Ever since I learned about organic gardening, I have always found a way to compost my food scraps no matter where I lived - and I’ve moved a LOT. Even when I didn’t have a garden, I felt it was important to give something back to the Earth, rather than dump all that precious compost in the land-fill where it would go to waste. Compost is such a precious commodity that it is referred to as “faery gold” in ancient fairytales.
We are losing topsoil on U.S. farms at an alarming rate, because of chemical fertilization and failure to add enough organic material back to the soil. Consequently, our commercially grown food is now very depleted in minerals compared to the foods our ancestors ate. I don’t live on a farm, so I don’t have the opportunity to tackle that problem on a large scale, but I can at least give something back to my local environment by composting my food scraps and returning the resulting compost to Earth.
Now I live in an apartment where I don’t have my own garden space. For awhile I saved my compostable materials and added them to the municipal garden-waste bins that are used for large-scale compost operations. And that is a good option for most city dwellers, but I’ve come up with an even better solution. Worm bins!
Worms don’t take up much room. The bins smell like fresh potting soil (which I don’t notice at all unless I open them), and I can effortlessly turn all my kitchen waste into compost - or I should say, the worms turn it into compost. All I ever do is add water when it starts to dry out a bit, and take out some of the wonderful worm compost every few months.

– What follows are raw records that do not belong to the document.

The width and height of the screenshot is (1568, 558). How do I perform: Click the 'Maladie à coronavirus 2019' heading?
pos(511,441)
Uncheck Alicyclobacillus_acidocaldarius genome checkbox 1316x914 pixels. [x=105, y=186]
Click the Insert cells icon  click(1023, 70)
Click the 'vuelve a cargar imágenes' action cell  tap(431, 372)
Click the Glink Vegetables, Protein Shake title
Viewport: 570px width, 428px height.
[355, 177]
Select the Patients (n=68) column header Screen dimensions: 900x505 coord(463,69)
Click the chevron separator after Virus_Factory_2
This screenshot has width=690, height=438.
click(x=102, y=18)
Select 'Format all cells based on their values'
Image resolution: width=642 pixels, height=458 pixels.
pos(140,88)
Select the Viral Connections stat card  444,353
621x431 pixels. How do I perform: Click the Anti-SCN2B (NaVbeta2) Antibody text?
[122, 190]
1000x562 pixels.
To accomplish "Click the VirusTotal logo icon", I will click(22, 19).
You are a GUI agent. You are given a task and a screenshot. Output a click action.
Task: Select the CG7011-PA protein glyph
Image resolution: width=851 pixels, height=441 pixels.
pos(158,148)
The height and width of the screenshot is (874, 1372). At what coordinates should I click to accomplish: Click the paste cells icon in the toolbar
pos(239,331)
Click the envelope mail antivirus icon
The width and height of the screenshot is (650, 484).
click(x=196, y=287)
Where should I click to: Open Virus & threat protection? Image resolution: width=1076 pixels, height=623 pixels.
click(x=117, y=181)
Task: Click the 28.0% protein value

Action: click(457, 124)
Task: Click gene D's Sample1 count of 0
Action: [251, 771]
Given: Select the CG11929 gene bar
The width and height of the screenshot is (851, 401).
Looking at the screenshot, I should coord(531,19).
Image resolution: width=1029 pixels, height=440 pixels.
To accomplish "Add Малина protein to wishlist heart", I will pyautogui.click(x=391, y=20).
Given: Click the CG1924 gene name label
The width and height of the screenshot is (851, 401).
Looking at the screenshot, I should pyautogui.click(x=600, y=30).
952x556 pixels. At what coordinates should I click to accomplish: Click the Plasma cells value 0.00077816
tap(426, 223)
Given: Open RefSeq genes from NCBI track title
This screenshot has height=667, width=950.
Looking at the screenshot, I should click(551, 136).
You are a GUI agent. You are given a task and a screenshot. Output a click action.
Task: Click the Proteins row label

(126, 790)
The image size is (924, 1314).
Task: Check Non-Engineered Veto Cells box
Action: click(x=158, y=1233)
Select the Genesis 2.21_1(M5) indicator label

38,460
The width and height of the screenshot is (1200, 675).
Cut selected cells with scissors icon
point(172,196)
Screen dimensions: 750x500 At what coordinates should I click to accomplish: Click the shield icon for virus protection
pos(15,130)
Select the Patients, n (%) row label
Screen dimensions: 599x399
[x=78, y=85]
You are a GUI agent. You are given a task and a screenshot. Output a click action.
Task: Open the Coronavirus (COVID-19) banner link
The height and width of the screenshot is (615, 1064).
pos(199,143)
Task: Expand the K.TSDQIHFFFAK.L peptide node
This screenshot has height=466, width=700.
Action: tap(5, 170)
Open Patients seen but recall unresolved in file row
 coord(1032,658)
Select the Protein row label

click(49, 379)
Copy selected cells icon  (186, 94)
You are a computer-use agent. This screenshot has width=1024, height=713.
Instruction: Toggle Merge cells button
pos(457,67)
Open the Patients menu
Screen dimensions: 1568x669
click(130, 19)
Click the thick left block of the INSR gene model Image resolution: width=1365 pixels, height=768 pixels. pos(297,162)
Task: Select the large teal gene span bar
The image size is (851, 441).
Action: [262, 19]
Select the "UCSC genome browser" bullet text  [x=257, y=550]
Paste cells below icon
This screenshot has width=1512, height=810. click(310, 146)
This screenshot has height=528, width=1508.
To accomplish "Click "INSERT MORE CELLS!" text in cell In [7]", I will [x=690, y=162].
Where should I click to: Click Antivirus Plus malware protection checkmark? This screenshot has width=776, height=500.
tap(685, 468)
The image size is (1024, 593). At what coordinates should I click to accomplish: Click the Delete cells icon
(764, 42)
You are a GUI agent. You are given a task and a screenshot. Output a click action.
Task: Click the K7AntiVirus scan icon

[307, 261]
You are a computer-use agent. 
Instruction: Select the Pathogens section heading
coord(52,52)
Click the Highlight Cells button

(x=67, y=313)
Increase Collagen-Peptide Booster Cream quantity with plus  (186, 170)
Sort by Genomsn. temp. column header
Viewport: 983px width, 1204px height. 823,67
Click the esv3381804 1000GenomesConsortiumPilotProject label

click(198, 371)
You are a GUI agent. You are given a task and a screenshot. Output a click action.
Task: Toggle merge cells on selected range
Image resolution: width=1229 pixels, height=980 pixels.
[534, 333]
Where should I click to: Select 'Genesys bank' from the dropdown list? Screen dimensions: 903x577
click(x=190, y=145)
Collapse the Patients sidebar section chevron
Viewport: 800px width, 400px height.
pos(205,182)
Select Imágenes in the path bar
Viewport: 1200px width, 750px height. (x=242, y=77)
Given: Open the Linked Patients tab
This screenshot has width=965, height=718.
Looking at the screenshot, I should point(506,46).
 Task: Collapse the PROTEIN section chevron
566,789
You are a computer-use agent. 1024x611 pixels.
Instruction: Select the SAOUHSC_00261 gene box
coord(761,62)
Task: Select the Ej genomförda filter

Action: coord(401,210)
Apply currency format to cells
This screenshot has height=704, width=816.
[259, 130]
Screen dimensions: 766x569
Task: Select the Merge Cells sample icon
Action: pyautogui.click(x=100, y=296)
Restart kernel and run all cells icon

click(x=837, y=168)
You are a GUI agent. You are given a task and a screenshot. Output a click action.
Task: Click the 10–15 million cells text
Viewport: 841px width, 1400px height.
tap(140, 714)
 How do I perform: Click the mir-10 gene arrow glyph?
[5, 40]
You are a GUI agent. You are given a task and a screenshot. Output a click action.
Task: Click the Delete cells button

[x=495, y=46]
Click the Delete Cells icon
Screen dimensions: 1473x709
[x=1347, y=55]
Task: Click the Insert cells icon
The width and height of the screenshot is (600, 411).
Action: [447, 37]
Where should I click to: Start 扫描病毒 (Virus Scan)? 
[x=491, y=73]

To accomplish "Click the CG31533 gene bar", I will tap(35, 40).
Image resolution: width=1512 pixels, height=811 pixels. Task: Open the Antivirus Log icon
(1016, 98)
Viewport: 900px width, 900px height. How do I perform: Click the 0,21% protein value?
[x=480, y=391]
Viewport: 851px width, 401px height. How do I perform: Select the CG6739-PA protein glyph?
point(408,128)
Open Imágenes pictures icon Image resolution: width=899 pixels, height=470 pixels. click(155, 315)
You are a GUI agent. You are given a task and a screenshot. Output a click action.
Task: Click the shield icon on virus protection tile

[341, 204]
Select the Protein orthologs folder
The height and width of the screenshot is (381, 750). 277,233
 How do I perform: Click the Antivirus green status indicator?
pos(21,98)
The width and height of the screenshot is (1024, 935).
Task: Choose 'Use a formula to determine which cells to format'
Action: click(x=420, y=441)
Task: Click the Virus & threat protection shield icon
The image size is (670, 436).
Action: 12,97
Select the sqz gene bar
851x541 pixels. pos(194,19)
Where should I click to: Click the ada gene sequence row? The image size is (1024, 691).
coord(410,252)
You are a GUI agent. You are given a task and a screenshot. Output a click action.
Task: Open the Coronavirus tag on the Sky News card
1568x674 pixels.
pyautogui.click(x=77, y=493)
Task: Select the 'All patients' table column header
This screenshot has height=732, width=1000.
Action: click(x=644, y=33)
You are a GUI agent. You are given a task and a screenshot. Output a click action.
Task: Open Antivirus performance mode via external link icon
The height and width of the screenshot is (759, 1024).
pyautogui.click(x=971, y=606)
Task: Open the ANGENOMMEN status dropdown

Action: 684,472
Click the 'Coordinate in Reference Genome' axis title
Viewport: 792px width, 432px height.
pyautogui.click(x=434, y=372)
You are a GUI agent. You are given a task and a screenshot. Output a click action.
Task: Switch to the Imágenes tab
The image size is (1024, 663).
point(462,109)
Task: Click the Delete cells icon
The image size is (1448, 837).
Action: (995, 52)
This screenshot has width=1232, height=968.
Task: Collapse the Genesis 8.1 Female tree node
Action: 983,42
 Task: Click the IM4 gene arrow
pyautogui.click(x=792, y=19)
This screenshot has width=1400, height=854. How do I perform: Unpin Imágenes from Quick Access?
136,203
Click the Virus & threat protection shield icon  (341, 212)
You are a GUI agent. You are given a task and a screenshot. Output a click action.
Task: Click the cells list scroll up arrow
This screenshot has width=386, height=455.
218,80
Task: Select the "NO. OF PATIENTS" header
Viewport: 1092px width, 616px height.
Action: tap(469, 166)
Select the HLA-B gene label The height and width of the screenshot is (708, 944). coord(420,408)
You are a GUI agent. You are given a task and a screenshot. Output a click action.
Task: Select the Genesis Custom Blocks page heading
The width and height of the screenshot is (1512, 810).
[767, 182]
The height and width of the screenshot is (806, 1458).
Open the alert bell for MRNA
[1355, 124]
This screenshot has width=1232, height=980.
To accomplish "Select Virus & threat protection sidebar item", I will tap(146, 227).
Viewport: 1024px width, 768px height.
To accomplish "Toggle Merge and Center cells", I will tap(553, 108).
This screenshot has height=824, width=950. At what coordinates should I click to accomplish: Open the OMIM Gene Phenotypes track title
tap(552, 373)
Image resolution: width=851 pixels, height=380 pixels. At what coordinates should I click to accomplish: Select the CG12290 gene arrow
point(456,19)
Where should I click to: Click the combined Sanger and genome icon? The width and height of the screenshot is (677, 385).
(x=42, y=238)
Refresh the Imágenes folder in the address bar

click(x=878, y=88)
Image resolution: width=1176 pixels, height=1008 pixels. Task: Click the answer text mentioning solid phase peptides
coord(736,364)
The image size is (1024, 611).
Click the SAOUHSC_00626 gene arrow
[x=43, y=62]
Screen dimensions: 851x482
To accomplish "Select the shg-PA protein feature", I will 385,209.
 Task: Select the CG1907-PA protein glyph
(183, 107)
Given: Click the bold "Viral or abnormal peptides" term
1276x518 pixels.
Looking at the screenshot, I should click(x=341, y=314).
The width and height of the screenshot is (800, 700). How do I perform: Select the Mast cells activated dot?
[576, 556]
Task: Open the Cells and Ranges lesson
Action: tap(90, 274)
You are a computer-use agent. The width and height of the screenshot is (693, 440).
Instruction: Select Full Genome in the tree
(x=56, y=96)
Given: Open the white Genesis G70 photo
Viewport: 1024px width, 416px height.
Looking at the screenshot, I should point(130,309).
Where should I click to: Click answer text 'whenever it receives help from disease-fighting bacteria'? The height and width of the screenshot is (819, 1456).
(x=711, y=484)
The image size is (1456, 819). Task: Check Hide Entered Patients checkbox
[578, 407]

The contents of the bins will grow as you keep adding food scraps, so you will have an endless supply of worm compost to add to your potted plants, vegetable and flower gardens, or to give as gifts to your gardening friends. No gardener in their right mind would ever turn down worm compost. It is one of the best fertilizers they could possibly add to their garden!
If you want to make your own worm bin, just get a big box (I like the Rubbermaid bins with hinged lids). Drill a few 1/2 inch holes in the bottom and along the top of the sides above the fill line. Fill it up with moist peat moss or shredded newspaper (make sure not to use the colored pages, because colored ink can poison the worms). Then put the worms in and add some fruit or vegetable scraps. Keep the “soil” moist, but not soggy and make sure the bins don’t get too hot. That’s about it!